Resgate do Cavalleiro esquecido

Mostra “Cinema & Invenção” resgata obra e carreira do cineasta Elyseu Visconti Cavalleiro no Sesc Palladium

Aos 74 anos, o cineasta Elyseu Visconti Cavalleiro está em plena atividade. Numa conversa ao telefone, ele cita uma série de projetos nos quais está trabalhando, incluindo um documentário sobre o pai, Henrique Cavalleiro, um curta de animação e “Enterro no Pomar”, adaptação de Edgar Allan Poe que ele pretende filmar na própria casa, em Teresópolis. Seu próximo longa, porém, deve ser “Glória Pátria e Cruzeiro do Sul”, sátira aos governantes brasileiros desde o golpe militar até os dias atuais, que está em fase de captação de recursos.

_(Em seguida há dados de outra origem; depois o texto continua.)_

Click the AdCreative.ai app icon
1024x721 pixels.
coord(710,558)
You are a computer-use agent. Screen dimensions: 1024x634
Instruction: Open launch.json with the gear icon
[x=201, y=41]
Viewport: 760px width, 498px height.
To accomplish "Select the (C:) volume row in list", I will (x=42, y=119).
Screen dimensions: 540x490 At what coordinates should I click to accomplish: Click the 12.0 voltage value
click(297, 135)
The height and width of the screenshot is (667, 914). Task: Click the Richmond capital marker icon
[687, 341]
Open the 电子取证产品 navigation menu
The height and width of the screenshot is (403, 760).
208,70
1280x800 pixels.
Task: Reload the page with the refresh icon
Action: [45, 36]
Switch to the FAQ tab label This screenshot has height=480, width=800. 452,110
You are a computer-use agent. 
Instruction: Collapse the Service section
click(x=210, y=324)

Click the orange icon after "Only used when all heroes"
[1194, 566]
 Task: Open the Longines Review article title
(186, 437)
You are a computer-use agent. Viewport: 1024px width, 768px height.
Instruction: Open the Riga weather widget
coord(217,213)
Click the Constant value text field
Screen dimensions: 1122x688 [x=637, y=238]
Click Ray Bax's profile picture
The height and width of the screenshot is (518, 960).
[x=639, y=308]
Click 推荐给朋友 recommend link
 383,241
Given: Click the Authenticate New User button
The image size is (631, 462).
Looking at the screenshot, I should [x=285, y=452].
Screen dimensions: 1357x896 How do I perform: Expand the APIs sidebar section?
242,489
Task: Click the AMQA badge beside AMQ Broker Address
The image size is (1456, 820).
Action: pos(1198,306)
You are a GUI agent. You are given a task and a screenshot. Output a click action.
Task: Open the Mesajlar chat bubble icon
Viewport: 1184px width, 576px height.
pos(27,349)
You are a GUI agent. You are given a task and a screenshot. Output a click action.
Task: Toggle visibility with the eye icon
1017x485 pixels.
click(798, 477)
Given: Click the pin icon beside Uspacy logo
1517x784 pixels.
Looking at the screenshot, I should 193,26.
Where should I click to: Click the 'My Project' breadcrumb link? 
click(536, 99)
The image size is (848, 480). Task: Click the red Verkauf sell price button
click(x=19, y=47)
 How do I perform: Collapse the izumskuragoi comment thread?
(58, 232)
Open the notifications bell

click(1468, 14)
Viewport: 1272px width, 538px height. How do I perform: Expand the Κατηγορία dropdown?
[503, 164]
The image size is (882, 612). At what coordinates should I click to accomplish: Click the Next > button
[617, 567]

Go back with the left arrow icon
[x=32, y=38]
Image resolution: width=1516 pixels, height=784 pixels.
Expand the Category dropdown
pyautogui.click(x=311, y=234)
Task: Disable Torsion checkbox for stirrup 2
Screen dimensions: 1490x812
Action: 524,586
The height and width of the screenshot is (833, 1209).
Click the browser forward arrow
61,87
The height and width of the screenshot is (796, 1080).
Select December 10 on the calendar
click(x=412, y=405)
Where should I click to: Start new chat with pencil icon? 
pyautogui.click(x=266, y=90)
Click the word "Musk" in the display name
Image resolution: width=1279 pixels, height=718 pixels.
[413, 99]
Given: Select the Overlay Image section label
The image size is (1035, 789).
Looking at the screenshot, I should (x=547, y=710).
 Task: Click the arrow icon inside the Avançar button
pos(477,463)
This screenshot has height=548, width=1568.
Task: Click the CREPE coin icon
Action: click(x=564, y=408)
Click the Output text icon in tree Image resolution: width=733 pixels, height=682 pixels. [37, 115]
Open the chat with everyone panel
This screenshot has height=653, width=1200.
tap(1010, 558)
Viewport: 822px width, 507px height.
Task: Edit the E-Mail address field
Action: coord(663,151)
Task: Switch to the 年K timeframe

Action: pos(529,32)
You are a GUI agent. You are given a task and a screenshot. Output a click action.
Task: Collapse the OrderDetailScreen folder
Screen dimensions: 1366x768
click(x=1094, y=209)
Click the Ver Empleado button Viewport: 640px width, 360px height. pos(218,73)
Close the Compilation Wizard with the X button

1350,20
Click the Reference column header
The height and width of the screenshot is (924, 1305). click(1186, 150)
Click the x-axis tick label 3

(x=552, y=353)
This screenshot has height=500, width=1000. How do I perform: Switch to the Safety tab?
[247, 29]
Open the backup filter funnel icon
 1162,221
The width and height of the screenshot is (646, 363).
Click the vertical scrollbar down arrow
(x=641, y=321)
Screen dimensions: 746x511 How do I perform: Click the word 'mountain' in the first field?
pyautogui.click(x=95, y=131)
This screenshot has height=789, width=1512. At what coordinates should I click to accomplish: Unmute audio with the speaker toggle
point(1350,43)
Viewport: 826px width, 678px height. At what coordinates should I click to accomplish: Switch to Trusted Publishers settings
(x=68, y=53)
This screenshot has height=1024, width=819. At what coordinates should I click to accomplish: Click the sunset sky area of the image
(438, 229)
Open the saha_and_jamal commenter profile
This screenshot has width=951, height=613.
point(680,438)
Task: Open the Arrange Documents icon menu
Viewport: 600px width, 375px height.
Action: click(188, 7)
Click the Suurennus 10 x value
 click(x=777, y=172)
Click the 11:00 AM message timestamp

“A Dilma Rousseff é uma vendedora da Avon na história”, ele conta, rindo. É o mesmo espírito libertário e subversivo do cinema que Cavalleiro e seus contemporâneos – como Rogério Sganzerla, Andrea Tonacci e Neville D’Almeida – realizaram nos anos 1970. E que é resgatado na mostra multimídia “Visconti Cavalleiro – Cinema & Invenção”, que vai até 10 de agosto, no Sesc Palladium.

Com curadoria de Paulo Klein, a exposição estreou no início do ano em São Paulo, recuperando a obra de Elyseu. Depois de ter seus dois longas, “Monstros de Babaloo” e “O Lobisomem – Terror da Meia-Noite”, censurados pela ditadura, ele foi para o Nordeste, onde realizou uma série de curtas etnográficos, e acabou caindo no esquecimento.

Além dos dois longas e dez curtas, a mostra traz ainda fotos, desenhos do artista, um documentário e um seminário sobre seu cinema e um concerto, na abertura de hoje, de Vera Terra, estudiosa das trilhas musicais dos filmes exibidos e amiga do homenageado. Estes três últimos itens são novidades exclusivas da edição belo-horizontina da exposição.

“Como define o autor Jairo Ferreira, o cinema do Elyseu é sempre um vulcão em atividade”, afirma Klein.

Trajetória. Cavalleiro é neto do pintor Eliseu Visconti, considerado o introdutor do impressionismo europeu nas artes plásticas brasileiras. Além de ter herdado o nome, o cineasta também seguiu os passos do avô, estudando gravura e pintura na Escola Nacional de Belas Artes do Rio de Janeiro, depois complementando sua formação em Paris.

“Meus professores já diziam que minhas pinturas e gravuras eram cinematográficas”, lembra o diretor, que já trabalhava na TV Rio enquanto fazia o curso de artes. Além do avô, os pais de Cavalleiro também eram artistas plásticos e ele cresceu em uma casa frequentada por nomes como Mario de Andrade e Olegário Mariano.

Na França, o cineasta estagiou como assistente do papa do documentário etnográfico, Jean Rouch, durante a realização de “A África de Hoje”. Essa influência se manifestaria nos curtas, ou “folkdocumentários”, que Cavalleiro realizou sobre a cultura popular brasileira, sob orientação dos antropólogos Gilberto Freyre e Luiz da Câmara Cascudo.

Trabalhos como “Folia do Divino”, “Feira de Campina Grande”, “Ticumbi” e “Boi Calemba” registram manifestações do interior do país que, em muitos casos, não existem mais. Dez deles estão na programação de “Cinema & Invenção”. “Essa cultura folclórica é o que o Brasil tem de mais raro e está desaparecendo porque não têm o incentivo da sociedade, que despreza e tem até vergonha delas”, argumenta.

Ainda na Europa, Cavalleiro trabalhou na Itália e na antiga Checoslováquia. Foi em Praga, em 1965, que ele realizou três desenhos que acabaram na edição alemã de “Os Diários de Kafka”. Inéditos no Brasil, eles serão exibidos em uma sala especial da mostra em Belo Horizonte, ao lado de três desenhos do estudo do cineasta para sua adaptação de Edgar Allan Poe e mais outras duas gravuras. “É a cereja do bolo da exposição e funciona quase como uma galeria de museu”, destaca Klein.